Iowa State Cyclones’ wide receiver Jaylin Noel (13) celebrates with fans after winning 34-27 over Oklahoma State Cowboys in an NCAA college football game at Jack Trice Stadium on Saturday, Sept. 23, 2023, in Ames, Iowa. © Nirmalendu Majumdar/Ames Tribune / USA TODAY NETWORK
AMES — The ink runs deep, encircling Jaylin Noel’s muscular right arm and powerful left leg. The Iowa State wide receiver’s body art reminds him of what matters most, serving as a loving tribute to his family, especially his late brother, L.J., who died tragically in 2019.
“He was 26 when he passed away,” Noel said. “But that’s really a big why for me, really, in my life. Just to know that he’s looking over me and knowing that I push every day because I get to be here and get to do the things I love.”
Noel, a 5-10, 200-pound junior, clearly loves playing football — and entering this Saturday’s 7 p.m. Big 12 clash (FS2) between the Cyclones (2-3, 1-1) and TCU (3-2, 1-1) at Jack Trice Stadium, he’s fully established himself as the Cyclones most consistent big-play threat.
He even clocked in with the fifth-fastest receiving touchdown last week in the loss to Oklahoma, sprinting 51 yards for a score at a top speed of 20.9 miles per hour according to a social media post from Reel Analytics. “That was pretty cool,” said Noel, who’s scored three touchdowns of 50 or more yards in his career. “My first thought was I knew I wasn’t going full speed on that because I was in the air and I had to land and get back going, but it is pretty cool that (because) of the work I put in, knowing I have that ability to go make those type of plays, it’s pretty cool.”
Noel’s statistics don’t generally pop like that, though, and that’s largely because he’s been such a reliable target in the short passing game — albeit with a few high-profile drops — since he strode onto campus as a freshman. He caught 38 passes from record-setting quarterback Brock Purdy in 2021, then gathered in 60 from former ISU quarterback Hunter Dekkers last season. He’s on pace to match or exceed that high number this season while connecting with first-year starter Rocco Becht and has become an elite route runner with an ability to modify on the fly.
“I think his big-picture understanding — we do put a lot on his plate,” first-year offensive coordinator Nate Scheelhaase said. “Most of the routes that he’s created explosive plays on this year have been routes where he’s had to make decisions. Putting that on a guy’s plate, it forces him to be not only fast, not only a good route runner, but a great decision maker. I think where you see the growth happening is him being able to make full-speed decisions and when he’s able to do that, he can put a lot of pressure on people fast.”
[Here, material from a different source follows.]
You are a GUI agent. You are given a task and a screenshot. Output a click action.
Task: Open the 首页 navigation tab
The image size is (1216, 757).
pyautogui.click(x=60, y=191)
That’s the plan — especially on Saturday against the Horned Frogs, who boast the Big 12’s second-most prolific passing offense (293.8 yards per game) as well as its second-worst passing defense (262.4 yards per game).
“We know if we’re getting man we’ve got to go win a certain way, or if we’re getting zone we’ve got to go win a certain way,” Noel said. “So just the guys preparing and being here throughout the week and watching the film over and over again really helps us know what we’re gonna get, and when that time comes, we’ll get open.”
Noel’s artfully tattooed body makes him an open book in terms of self-expression for anyone who cares to look. His first tattoo honors the memory of his beloved late brother. Others feature the names of additional loved ones or speak to where he comes from: Kansas City. The most prominent one, which reads, “Always,” adorns his neck — and is meaningfully shared with his mother, sister and brother. “Just symbolizing the love and everything that’s gonna continuously go on,” Noel said.